##### Information supplied

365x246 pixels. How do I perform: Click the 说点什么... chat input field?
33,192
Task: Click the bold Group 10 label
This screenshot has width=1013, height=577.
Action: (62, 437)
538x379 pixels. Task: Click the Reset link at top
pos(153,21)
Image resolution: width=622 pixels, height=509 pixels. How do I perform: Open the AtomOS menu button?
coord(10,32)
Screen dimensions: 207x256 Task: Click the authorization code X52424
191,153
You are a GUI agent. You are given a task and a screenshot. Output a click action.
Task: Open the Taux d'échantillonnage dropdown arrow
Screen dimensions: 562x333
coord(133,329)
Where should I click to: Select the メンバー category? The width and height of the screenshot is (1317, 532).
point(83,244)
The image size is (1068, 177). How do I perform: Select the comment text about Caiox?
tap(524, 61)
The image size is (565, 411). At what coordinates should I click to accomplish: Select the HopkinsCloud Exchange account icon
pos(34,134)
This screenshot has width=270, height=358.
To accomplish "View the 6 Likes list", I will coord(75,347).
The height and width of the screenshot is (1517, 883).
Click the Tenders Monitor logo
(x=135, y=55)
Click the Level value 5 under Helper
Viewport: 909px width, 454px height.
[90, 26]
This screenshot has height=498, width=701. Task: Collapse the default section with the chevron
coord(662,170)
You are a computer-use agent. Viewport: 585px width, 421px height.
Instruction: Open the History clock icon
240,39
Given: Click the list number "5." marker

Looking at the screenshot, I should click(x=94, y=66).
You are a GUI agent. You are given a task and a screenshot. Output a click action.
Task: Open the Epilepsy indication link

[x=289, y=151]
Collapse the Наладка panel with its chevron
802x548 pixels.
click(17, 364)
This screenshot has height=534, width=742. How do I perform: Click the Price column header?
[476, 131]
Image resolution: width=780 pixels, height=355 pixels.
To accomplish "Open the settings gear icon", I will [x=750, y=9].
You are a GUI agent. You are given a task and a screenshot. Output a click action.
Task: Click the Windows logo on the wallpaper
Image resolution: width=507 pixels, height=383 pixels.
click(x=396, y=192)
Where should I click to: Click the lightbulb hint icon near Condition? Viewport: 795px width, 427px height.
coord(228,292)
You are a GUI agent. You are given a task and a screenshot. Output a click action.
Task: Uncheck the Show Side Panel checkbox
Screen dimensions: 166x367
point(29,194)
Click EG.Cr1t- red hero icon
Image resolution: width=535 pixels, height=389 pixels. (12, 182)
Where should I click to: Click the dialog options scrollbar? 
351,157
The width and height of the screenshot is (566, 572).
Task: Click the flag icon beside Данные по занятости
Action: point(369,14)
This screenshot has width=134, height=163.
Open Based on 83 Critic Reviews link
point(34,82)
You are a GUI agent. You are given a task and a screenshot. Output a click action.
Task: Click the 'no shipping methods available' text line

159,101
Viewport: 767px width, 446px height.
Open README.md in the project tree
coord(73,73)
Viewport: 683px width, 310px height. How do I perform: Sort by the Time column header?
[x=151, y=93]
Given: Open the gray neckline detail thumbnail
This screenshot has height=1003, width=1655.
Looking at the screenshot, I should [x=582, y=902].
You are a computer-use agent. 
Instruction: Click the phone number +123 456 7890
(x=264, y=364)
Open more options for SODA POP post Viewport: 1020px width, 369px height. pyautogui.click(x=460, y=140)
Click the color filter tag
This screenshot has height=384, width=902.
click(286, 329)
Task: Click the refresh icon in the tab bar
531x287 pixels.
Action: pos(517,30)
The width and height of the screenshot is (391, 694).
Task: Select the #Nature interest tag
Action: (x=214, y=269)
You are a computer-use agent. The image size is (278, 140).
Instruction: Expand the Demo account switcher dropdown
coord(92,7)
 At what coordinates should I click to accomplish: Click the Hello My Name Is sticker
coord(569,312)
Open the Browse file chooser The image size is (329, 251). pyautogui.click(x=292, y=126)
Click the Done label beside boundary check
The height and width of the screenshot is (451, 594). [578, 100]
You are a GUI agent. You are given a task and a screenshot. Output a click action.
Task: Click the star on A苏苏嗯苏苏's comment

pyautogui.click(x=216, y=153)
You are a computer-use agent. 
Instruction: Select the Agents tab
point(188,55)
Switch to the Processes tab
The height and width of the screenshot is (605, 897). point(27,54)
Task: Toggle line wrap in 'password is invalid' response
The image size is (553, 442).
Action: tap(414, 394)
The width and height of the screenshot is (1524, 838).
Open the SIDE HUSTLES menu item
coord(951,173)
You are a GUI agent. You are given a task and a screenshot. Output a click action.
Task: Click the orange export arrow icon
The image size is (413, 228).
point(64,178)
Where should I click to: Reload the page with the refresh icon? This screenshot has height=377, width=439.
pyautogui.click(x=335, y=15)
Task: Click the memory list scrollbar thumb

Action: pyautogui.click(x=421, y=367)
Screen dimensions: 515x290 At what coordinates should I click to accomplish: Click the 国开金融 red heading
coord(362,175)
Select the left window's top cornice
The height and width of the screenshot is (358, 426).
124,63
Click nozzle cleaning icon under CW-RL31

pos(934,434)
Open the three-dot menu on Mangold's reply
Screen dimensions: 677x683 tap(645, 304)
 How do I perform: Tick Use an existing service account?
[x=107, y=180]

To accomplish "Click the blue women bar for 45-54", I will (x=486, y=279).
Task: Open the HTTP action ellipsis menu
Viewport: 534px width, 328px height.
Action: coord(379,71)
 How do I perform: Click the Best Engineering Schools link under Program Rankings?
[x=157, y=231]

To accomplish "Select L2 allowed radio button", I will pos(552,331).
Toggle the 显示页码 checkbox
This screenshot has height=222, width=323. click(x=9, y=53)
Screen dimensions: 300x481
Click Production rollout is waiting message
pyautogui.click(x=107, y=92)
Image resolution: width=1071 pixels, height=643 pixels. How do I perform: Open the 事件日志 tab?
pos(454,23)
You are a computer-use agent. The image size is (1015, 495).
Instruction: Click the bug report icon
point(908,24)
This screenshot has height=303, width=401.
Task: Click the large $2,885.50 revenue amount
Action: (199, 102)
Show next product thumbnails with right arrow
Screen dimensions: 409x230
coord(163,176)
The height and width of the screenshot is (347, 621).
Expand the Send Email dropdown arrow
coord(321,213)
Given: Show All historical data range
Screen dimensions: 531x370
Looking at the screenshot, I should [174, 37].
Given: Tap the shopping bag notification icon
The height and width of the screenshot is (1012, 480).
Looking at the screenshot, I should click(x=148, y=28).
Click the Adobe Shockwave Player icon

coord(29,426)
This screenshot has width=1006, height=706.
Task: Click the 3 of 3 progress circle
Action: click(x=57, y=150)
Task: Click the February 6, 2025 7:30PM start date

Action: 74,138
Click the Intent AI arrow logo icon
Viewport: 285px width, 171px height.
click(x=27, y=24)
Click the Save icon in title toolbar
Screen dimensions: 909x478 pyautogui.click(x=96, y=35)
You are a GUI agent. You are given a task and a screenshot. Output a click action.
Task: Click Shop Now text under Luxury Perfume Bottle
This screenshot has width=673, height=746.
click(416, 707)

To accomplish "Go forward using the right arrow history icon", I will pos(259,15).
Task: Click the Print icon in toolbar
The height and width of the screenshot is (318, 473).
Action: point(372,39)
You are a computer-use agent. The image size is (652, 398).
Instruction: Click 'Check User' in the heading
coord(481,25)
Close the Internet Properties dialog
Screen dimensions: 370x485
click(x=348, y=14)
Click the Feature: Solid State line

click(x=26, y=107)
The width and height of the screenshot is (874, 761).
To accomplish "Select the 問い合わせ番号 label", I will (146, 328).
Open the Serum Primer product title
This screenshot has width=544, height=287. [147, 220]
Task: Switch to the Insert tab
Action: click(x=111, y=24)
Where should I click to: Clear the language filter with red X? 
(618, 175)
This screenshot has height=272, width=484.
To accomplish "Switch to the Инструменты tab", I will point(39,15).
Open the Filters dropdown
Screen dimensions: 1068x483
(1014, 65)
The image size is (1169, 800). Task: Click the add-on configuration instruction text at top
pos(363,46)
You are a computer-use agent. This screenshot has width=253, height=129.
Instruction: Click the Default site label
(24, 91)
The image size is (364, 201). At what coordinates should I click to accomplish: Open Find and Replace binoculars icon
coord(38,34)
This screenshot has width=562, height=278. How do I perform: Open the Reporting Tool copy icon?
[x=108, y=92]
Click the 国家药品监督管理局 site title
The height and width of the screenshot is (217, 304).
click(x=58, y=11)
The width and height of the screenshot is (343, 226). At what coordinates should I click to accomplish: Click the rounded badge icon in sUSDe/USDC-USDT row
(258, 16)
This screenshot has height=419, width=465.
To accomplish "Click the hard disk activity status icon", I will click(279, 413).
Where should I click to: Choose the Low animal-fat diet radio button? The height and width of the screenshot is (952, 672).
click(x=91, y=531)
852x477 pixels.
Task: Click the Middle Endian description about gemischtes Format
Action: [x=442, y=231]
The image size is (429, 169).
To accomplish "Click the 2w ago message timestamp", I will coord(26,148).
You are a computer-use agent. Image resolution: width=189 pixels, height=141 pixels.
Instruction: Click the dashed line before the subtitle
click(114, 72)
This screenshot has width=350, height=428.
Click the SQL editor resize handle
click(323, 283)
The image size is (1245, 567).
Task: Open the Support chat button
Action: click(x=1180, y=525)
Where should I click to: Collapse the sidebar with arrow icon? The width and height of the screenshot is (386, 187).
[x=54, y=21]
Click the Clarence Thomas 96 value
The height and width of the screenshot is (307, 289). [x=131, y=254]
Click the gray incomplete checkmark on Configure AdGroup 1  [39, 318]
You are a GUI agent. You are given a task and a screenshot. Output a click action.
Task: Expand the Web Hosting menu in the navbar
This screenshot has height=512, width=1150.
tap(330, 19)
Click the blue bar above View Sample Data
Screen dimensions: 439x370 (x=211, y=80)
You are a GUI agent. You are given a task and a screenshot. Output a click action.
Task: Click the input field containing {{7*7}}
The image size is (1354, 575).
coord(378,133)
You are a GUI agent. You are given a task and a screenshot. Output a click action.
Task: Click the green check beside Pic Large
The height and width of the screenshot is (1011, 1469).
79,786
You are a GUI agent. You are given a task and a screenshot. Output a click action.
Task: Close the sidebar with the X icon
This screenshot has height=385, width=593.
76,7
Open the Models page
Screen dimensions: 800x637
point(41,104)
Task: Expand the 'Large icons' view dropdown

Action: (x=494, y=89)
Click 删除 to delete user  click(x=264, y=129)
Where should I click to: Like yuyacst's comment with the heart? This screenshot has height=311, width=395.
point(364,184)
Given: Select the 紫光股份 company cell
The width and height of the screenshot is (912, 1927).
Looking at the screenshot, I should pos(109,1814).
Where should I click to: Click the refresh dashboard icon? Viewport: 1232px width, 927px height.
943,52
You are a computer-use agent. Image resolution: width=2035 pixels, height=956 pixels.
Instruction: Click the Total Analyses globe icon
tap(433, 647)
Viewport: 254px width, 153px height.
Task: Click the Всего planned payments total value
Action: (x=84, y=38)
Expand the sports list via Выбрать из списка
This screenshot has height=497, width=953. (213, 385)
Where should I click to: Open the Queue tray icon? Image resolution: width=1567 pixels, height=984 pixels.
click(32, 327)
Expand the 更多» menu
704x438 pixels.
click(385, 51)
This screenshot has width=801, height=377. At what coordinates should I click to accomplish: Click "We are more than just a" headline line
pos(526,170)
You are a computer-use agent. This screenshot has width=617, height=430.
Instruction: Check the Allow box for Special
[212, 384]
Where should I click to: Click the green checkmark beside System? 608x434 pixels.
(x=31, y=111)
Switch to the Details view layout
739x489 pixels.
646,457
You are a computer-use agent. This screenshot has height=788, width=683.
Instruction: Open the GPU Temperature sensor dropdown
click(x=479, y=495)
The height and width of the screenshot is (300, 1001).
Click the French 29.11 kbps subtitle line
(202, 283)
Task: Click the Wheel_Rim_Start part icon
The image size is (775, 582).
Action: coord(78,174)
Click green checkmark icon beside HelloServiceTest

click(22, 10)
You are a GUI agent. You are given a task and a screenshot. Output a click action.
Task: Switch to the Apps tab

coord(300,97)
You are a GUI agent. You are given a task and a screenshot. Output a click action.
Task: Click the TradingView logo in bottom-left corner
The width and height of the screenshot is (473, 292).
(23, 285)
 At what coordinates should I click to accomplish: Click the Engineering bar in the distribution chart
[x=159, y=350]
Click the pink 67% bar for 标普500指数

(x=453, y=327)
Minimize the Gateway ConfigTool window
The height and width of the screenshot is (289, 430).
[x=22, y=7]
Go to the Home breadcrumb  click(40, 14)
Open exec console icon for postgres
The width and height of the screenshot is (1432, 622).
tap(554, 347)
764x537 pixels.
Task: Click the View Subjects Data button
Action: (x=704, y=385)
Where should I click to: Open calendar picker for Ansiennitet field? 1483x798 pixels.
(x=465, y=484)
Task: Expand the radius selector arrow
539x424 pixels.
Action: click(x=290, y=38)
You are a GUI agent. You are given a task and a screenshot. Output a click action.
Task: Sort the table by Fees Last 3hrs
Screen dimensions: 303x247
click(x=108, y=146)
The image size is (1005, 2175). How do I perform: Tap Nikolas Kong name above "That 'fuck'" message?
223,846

##########

Exercise aim: Throughout the material above, find lines holding the word "Close", then copy them.

Output for this exercise:
Close the Internet Properties dialog
Task: Close the sidebar with the X icon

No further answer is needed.